- _Extract to read_
Gold and gold miners are finally having a huge rebound
after five years of a brutal bear market, and we are having a spectacular
year so far. Recently gold and silver are shaking off the potential summer
weakness. We have been seeing very weak physical demand from China and India
in the past few months due to high prices: Chinese demand was down 30-40% and
India's was down 70-80% in Q2 versus the same period last year. In the
meantime we have some Federal Reserve officials signaling that more interest
rate hikes are coming up.
However, gold and silver are still looking very strong in
the shoulder month of August. This year's gold and silver rebound
tracks the strong rebound of 2009, the period when gold and silver rebounded
off the brutal 2008 crash. Following the 2009 playbook, we should have a good
second half if gold and silver continue to follow in the footsteps of 2009.
As you can see from the charts, gold started to take off big time after the
summer consolidation in 2009, first at the end of August and early September,
exploded parabolically, and peaked in early December. If you look at the
monthly gains of 2009, two-thirds of the annual gains happened during the
three-month period of September, October and November!

- _Task directions_
Reproduce the passage of the gold market commentary starting with "However, gold and" and going on through "footsteps of 2009.", substituting "transitional month" for "shoulder month". The records that follow have no connection to the gold market commentary above.

- _Entries_

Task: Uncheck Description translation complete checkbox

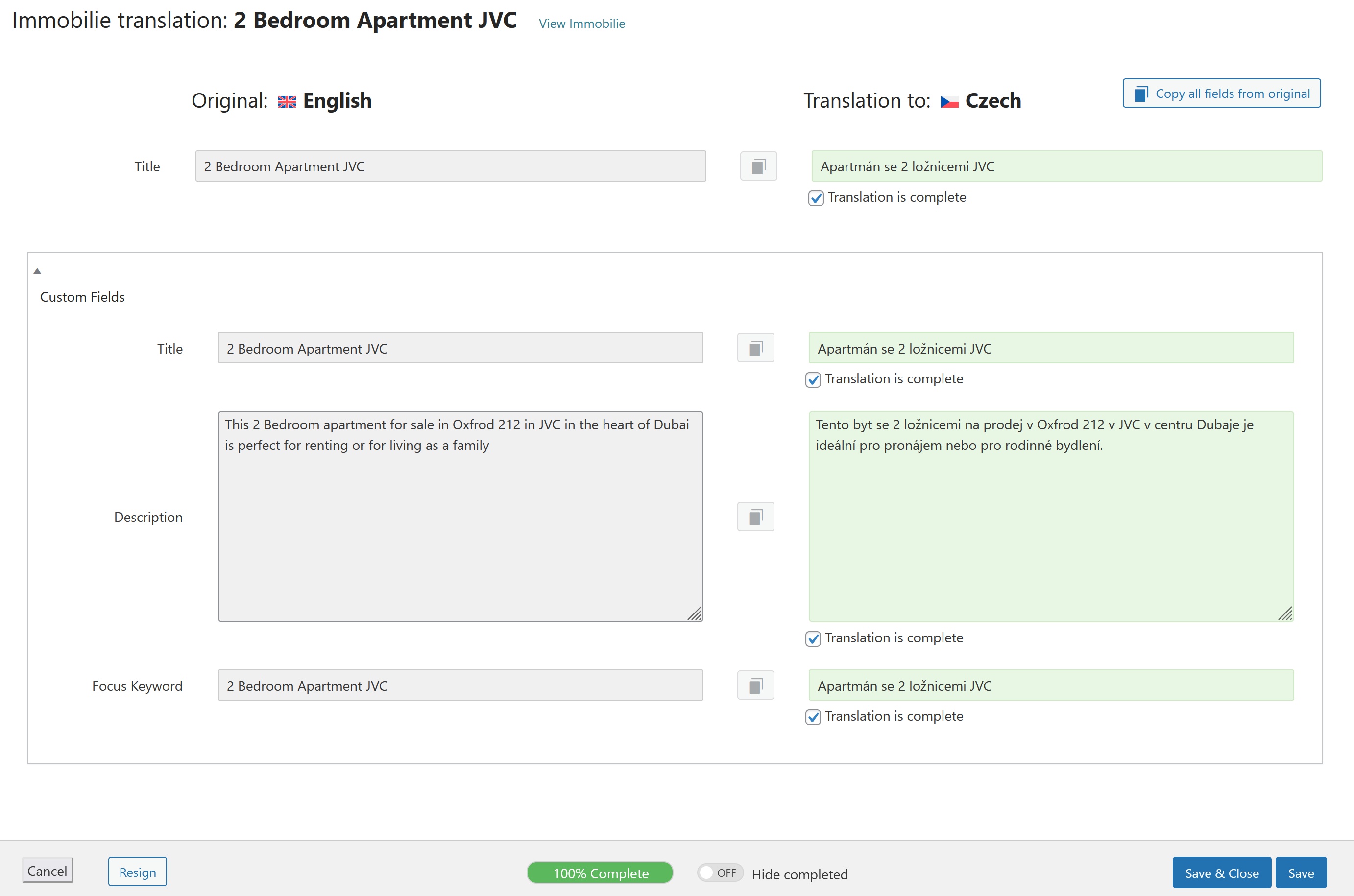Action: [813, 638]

* * *

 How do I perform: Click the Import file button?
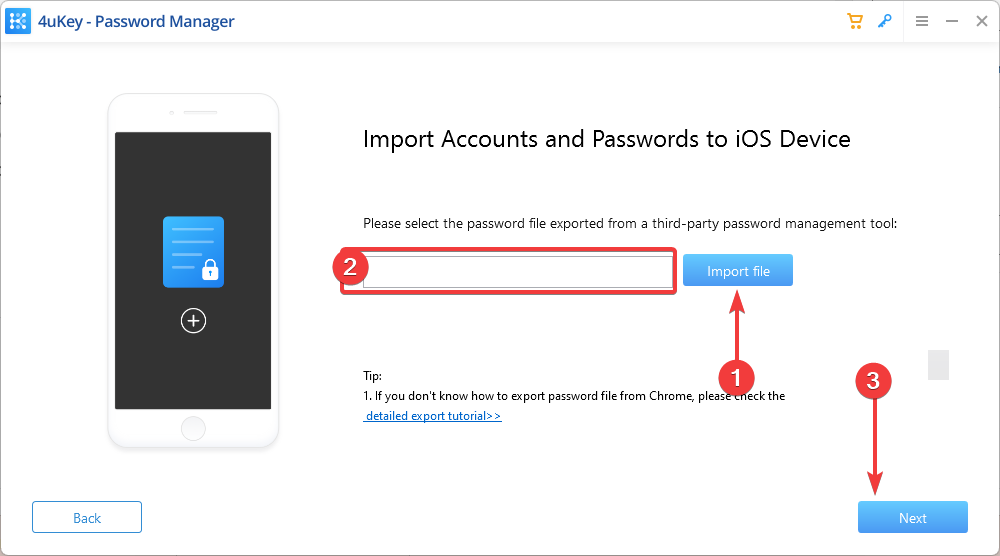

---

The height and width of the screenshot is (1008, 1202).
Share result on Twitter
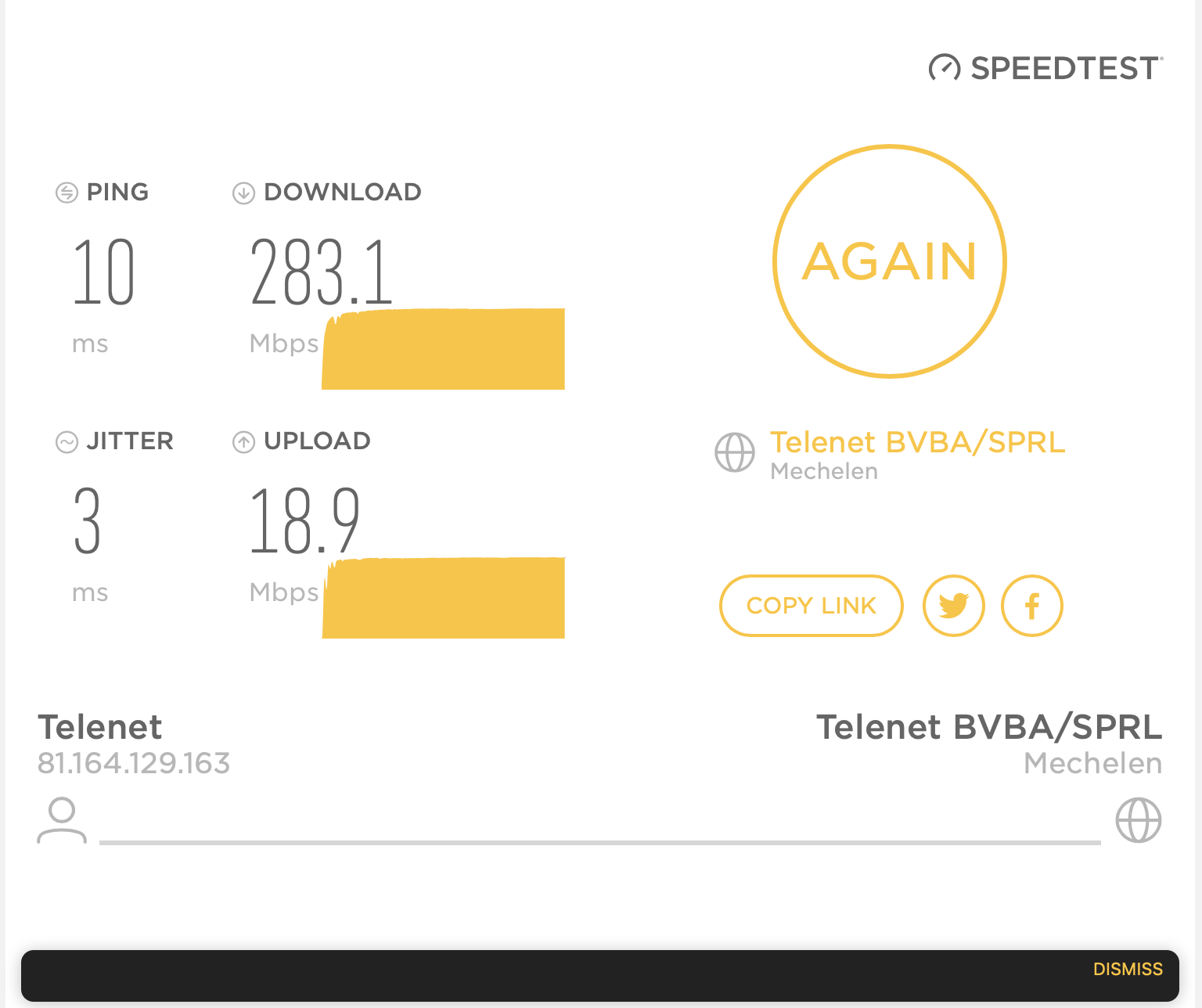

- _Result_
However, gold and silver are still looking very strong in
the transitional month of August. This year's gold and silver rebound
tracks the strong rebound of 2009, the period when gold and silver rebounded
off the brutal 2008 crash. Following the 2009 playbook, we should have a good
second half if gold and silver continue to follow in the footsteps of 2009.